When I started writing this blog I couldn’t have imagined how therapeutic I would find the process, as well as the continuous reward I feel from the feedback. After reading this recent article by Hilary Wilce on Rachel Kelly’s website I realise I’m not alone in how writing makes me feel. http://rachel-kelly.net/the-amazing-power-of-pen-and-paper-how-writing-can-help-us/
I guess you can say that I’ve taken my approach to life, i.e a problem shared is a problem halved to the next level by sharing it with what is technically the world! Some people may say I’m bonkers for sharing some of the things in my head, after all, we’re not all as open as I think I am, but as we’re all different I think it’s important to find a way that works for us individually.
I’ve always been the type of person to talk to my friends about my problems, when I’ve questioned decisions I’ve made, or just when I’m not feeling myself and I’m finding it hard to work out why. This tends to be less so with my family, but that’s not a personal reflection of the relationship I have with them, but just like many people I find the right friends offer a different kind of support.
I wear my heart on my sleeve, perhaps I care too much, or I’m too sensitive, which increases the likelihood of being let down, but I guess that’s something I’ve accepted about me, and not something I really want to change. One of the benefits of being open about my feelings and things I’m going through is that I seem to lean on those closest to me to help manage my way through difficult times. Hopefully, I learn from past experiences (albeit sometimes very slowly!). I know I’d really struggle if I was the type of person that didn’t open up. I’d find myself turning problems over and over in my head until they become unmanageable, which would lead to them having a negative effect on my day to day life.
I’m embarrassed and slightly ashamed to say that when I was growing up I thought people that committed suicide were selfish. This view definitely came from a lack of understanding and naivety on my part. Unless you’ve ever experienced any mental health problems I don’t think you can begin to understand people’s state of mind leading up to suicide and I’m not even going to attempt to shed any light on this, as I have no experience or knowledge of these complexities. However, I can’t help but think if more people felt they could talk openly without being judged fewer people would be suffering.
I wonder, is it a coincidence that men generally seem to talk about their problems less than women and the male suicide rate is so much higher? The Samaritans report that male rates remain consistently higher than female suicide rates across the UK and Republic of Ireland – most notably 5 times higher in Republic of Ireland and around 3 times in the UK. https://www.samaritans.org/about-us/our-research/facts-and-figures-about-suicide
We can all be guilty of being wrapped up in our own bubble that we can sometimes forget that those closest to us could be suffering in silence. Sometimes the smallest gestures go along way, calling a friend that you’ve not spoken to in a while, instead of using Facebook or Whatsapp.

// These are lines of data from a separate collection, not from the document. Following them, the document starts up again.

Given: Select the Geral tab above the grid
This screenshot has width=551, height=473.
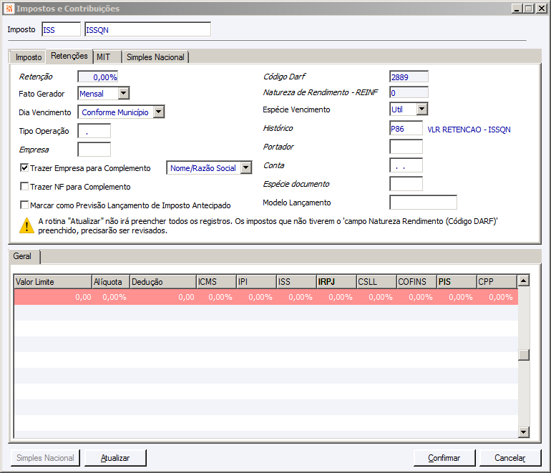Looking at the screenshot, I should tap(22, 256).

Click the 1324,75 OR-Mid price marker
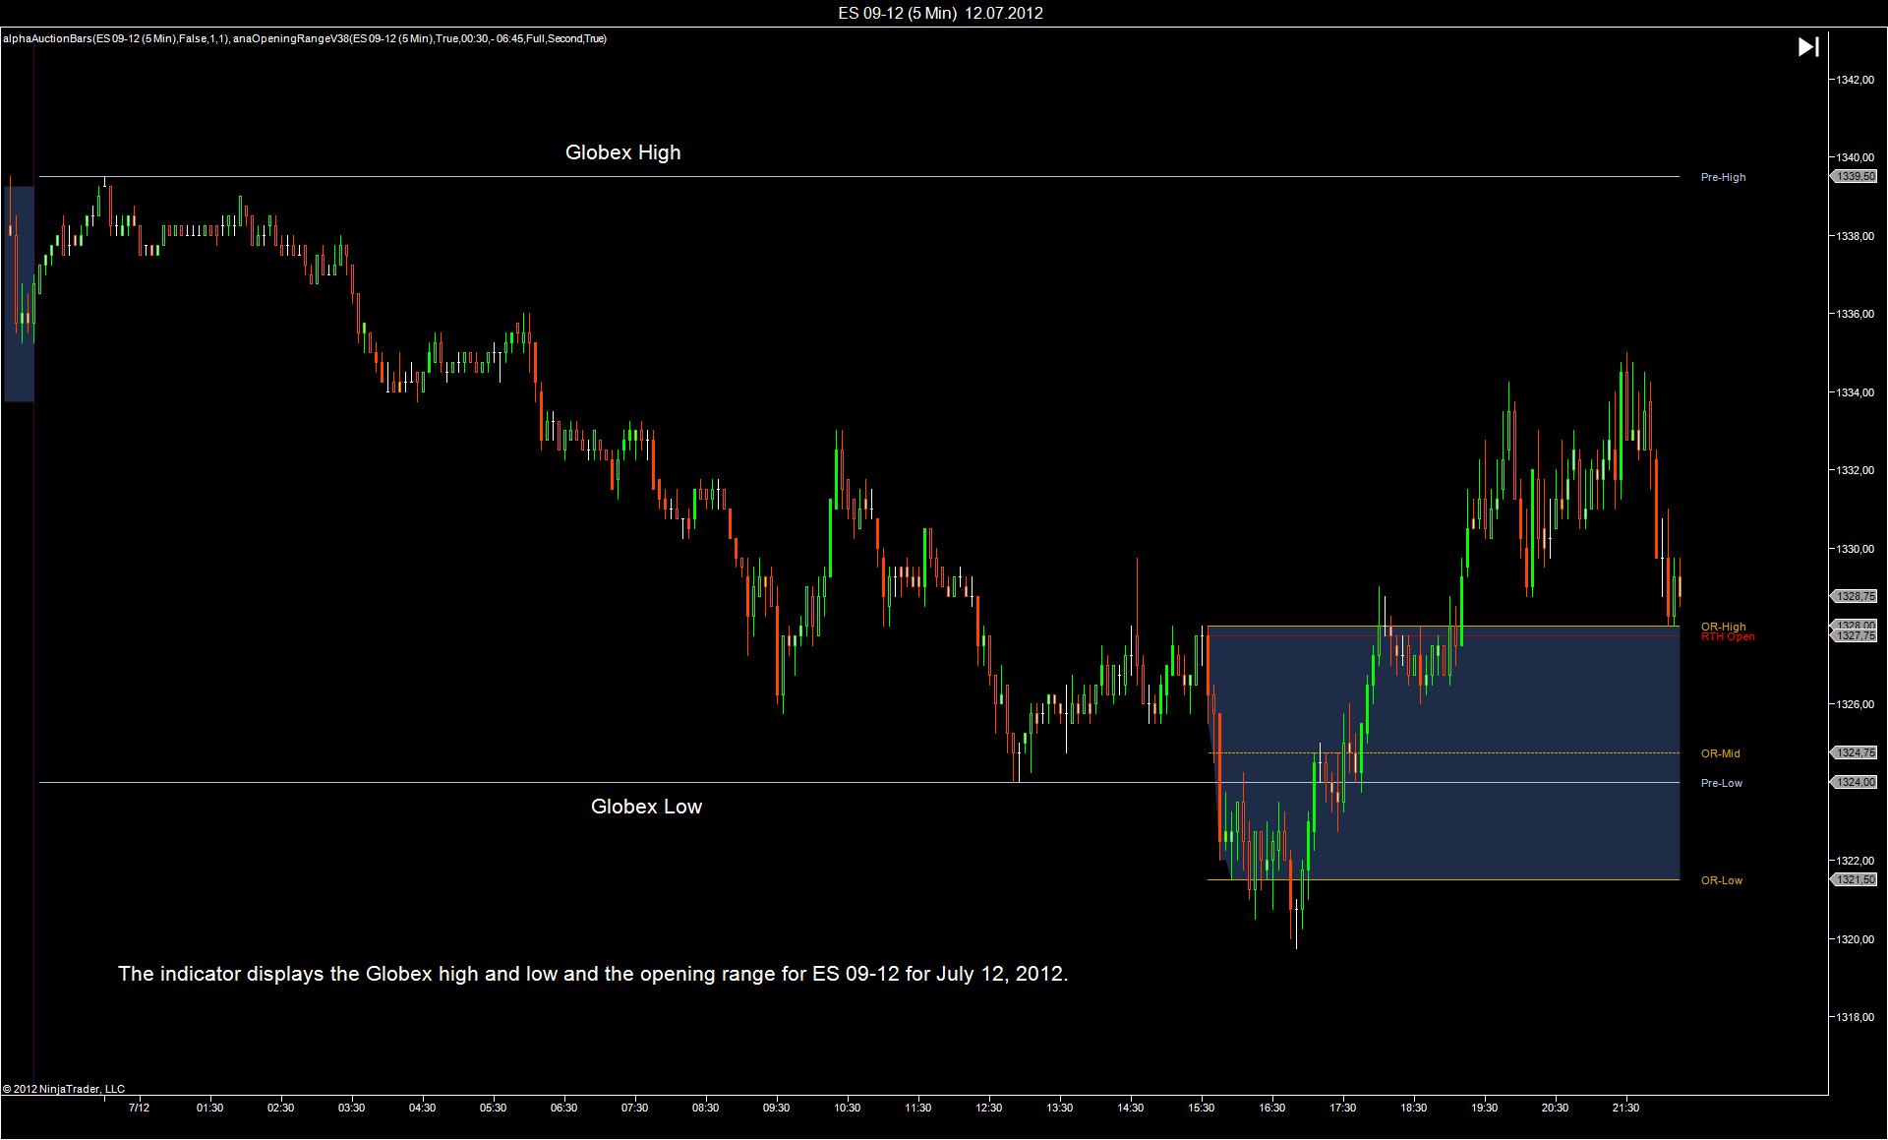click(1855, 752)
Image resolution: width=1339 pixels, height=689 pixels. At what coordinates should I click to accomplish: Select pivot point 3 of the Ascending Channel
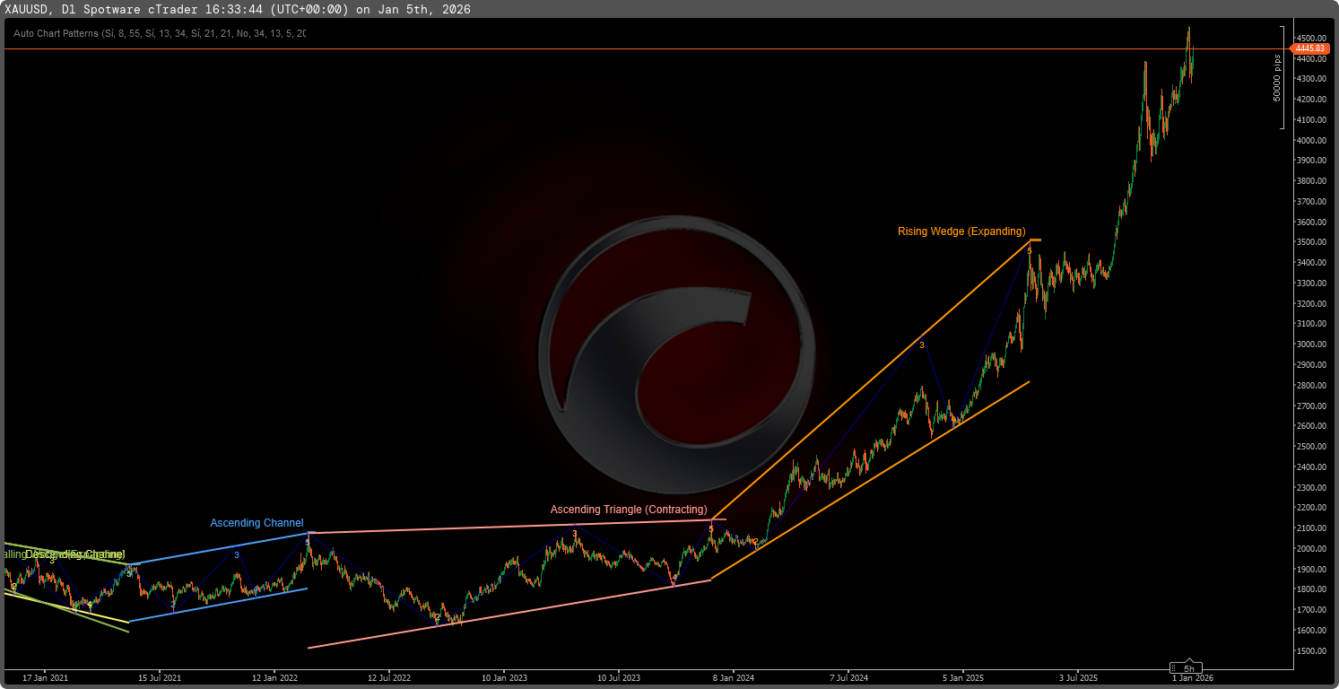[x=237, y=554]
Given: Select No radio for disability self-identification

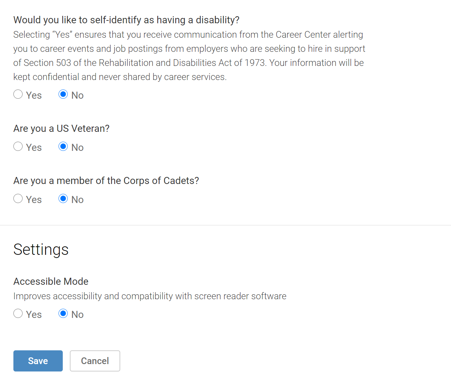Looking at the screenshot, I should [x=63, y=94].
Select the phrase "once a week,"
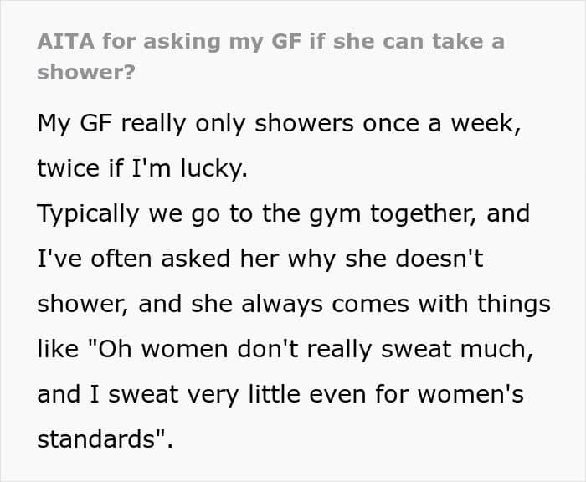Image resolution: width=586 pixels, height=482 pixels. (x=442, y=124)
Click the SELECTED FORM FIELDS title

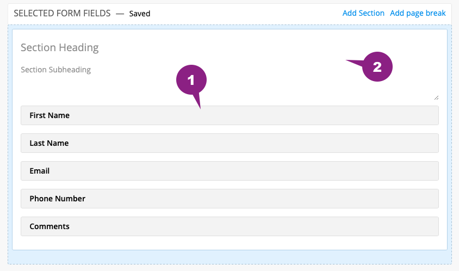(x=62, y=14)
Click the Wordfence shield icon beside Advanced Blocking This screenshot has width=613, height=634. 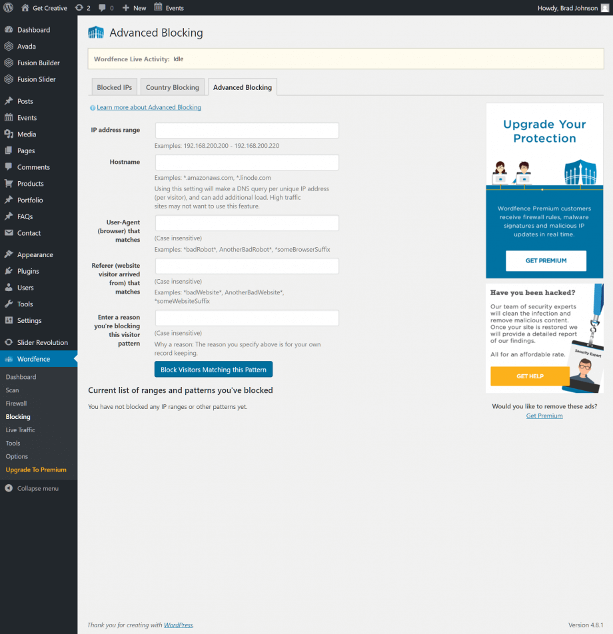(x=95, y=32)
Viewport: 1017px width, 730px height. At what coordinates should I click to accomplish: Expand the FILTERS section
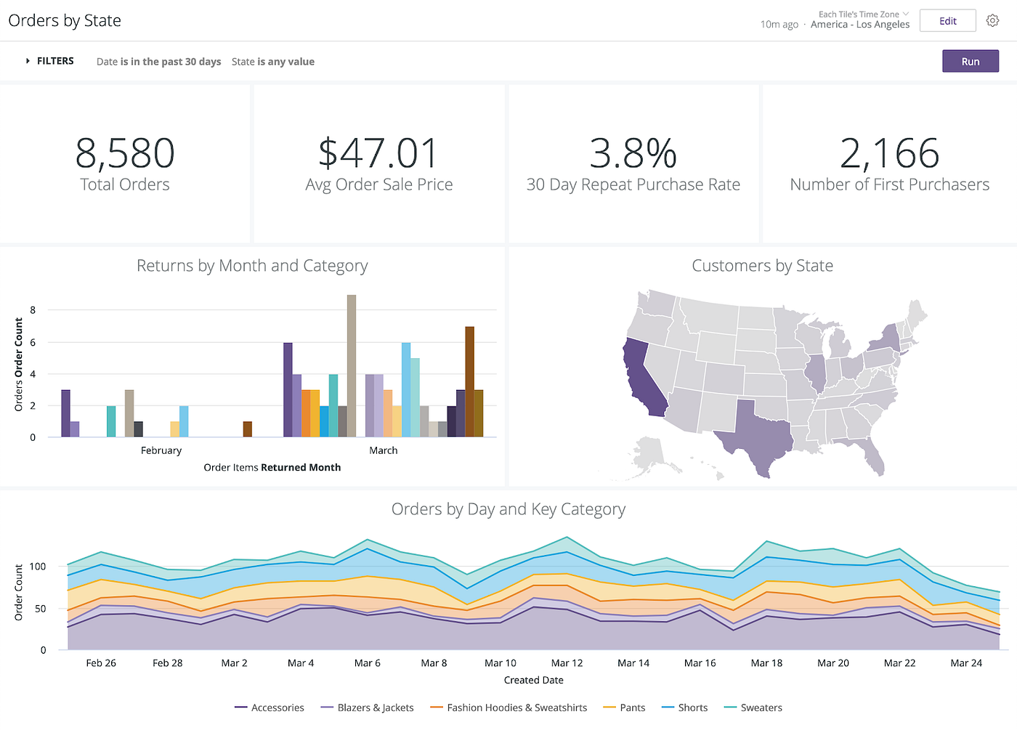tap(49, 60)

When was the last time anyone just popped around to visit a friend, or even sent a card to say hi, I’m sure we could all put our hands up that we can be a bit blinkered from time to time.
It’s not a coincidence that Talking Therapies are recommended for mental health problems, but even if you don’t suffer from any deep mental health problems, a quick chat with a friend can sometimes be the lift you need.
I guess what I’m trying to say is that it’s important that we all look out for each other and most importantly look after ourselves.
I’m dedicating this post to all my friends that are always there for me, through the tears and the laughter – you know who you are!